# [Problem to solve]
Once you have read the entries below, write them all out again exactly.

# [Given records]
'''

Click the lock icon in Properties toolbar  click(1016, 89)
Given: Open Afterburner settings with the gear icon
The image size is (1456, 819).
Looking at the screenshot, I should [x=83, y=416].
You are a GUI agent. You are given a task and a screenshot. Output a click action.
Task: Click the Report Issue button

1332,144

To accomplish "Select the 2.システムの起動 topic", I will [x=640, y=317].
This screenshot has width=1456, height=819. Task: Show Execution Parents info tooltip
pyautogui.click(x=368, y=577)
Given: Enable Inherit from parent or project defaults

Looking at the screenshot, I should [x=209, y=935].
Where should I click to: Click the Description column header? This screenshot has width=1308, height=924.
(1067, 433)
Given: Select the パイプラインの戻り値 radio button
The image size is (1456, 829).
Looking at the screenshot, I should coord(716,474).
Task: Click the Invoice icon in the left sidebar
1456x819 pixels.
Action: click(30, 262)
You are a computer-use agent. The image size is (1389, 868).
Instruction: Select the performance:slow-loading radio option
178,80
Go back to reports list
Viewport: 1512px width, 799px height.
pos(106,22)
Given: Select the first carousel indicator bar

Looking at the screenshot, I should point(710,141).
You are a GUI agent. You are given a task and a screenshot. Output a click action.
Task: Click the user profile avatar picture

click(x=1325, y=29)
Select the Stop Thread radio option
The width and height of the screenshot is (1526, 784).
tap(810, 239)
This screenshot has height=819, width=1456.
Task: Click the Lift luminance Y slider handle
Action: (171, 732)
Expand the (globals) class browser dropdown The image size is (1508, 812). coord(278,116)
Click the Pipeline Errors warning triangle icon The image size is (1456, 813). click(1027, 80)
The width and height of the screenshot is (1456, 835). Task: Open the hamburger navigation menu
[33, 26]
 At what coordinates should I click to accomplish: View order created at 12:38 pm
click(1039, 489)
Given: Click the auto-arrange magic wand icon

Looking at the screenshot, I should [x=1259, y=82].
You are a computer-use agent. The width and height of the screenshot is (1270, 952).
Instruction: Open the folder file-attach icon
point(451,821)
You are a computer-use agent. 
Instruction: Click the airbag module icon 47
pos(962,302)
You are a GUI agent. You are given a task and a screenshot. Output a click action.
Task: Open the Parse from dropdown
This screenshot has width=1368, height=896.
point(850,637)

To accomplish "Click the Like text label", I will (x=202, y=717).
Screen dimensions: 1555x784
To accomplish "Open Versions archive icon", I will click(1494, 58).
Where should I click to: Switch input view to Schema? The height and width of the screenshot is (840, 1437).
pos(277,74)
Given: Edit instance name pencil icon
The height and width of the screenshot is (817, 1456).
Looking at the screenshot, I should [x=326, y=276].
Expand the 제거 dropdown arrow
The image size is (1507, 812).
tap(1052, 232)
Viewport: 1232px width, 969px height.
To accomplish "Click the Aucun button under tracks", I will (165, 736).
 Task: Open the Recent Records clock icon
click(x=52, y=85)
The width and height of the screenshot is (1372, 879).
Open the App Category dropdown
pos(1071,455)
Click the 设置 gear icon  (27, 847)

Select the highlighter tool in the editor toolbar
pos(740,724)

'''

# [Result for this exercise]
Click the lock icon in Properties toolbar  click(1016, 89)
Given: Open Afterburner settings with the gear icon
The image size is (1456, 819).
Looking at the screenshot, I should [x=83, y=416].
You are a GUI agent. You are given a task and a screenshot. Output a click action.
Task: Click the Report Issue button

1332,144

To accomplish "Select the 2.システムの起動 topic", I will [x=640, y=317].
This screenshot has width=1456, height=819. Task: Show Execution Parents info tooltip
pyautogui.click(x=368, y=577)
Given: Enable Inherit from parent or project defaults

Looking at the screenshot, I should [x=209, y=935].
Where should I click to: Click the Description column header? This screenshot has width=1308, height=924.
(1067, 433)
Given: Select the パイプラインの戻り値 radio button
The image size is (1456, 829).
Looking at the screenshot, I should coord(716,474).
Task: Click the Invoice icon in the left sidebar
1456x819 pixels.
Action: click(30, 262)
You are a computer-use agent. The image size is (1389, 868).
Instruction: Select the performance:slow-loading radio option
178,80
Go back to reports list
Viewport: 1512px width, 799px height.
pos(106,22)
Given: Select the first carousel indicator bar

Looking at the screenshot, I should point(710,141).
You are a GUI agent. You are given a task and a screenshot. Output a click action.
Task: Click the user profile avatar picture

click(x=1325, y=29)
Select the Stop Thread radio option
The width and height of the screenshot is (1526, 784).
tap(810, 239)
This screenshot has height=819, width=1456.
Task: Click the Lift luminance Y slider handle
Action: (171, 732)
Expand the (globals) class browser dropdown The image size is (1508, 812). coord(278,116)
Click the Pipeline Errors warning triangle icon The image size is (1456, 813). click(1027, 80)
The width and height of the screenshot is (1456, 835). Task: Open the hamburger navigation menu
[33, 26]
 At what coordinates should I click to accomplish: View order created at 12:38 pm
click(1039, 489)
Given: Click the auto-arrange magic wand icon

Looking at the screenshot, I should [x=1259, y=82].
You are a computer-use agent. The width and height of the screenshot is (1270, 952).
Instruction: Open the folder file-attach icon
point(451,821)
You are a computer-use agent. 
Instruction: Click the airbag module icon 47
pos(962,302)
You are a GUI agent. You are given a task and a screenshot. Output a click action.
Task: Open the Parse from dropdown
This screenshot has width=1368, height=896.
point(850,637)

To accomplish "Click the Like text label", I will (x=202, y=717).
Screen dimensions: 1555x784
To accomplish "Open Versions archive icon", I will click(1494, 58).
Where should I click to: Switch input view to Schema? The height and width of the screenshot is (840, 1437).
pos(277,74)
Given: Edit instance name pencil icon
The height and width of the screenshot is (817, 1456).
Looking at the screenshot, I should [x=326, y=276].
Expand the 제거 dropdown arrow
The image size is (1507, 812).
tap(1052, 232)
Viewport: 1232px width, 969px height.
To accomplish "Click the Aucun button under tracks", I will (165, 736).
 Task: Open the Recent Records clock icon
click(x=52, y=85)
The width and height of the screenshot is (1372, 879).
Open the App Category dropdown
pos(1071,455)
Click the 设置 gear icon  (27, 847)

Select the highlighter tool in the editor toolbar
pos(740,724)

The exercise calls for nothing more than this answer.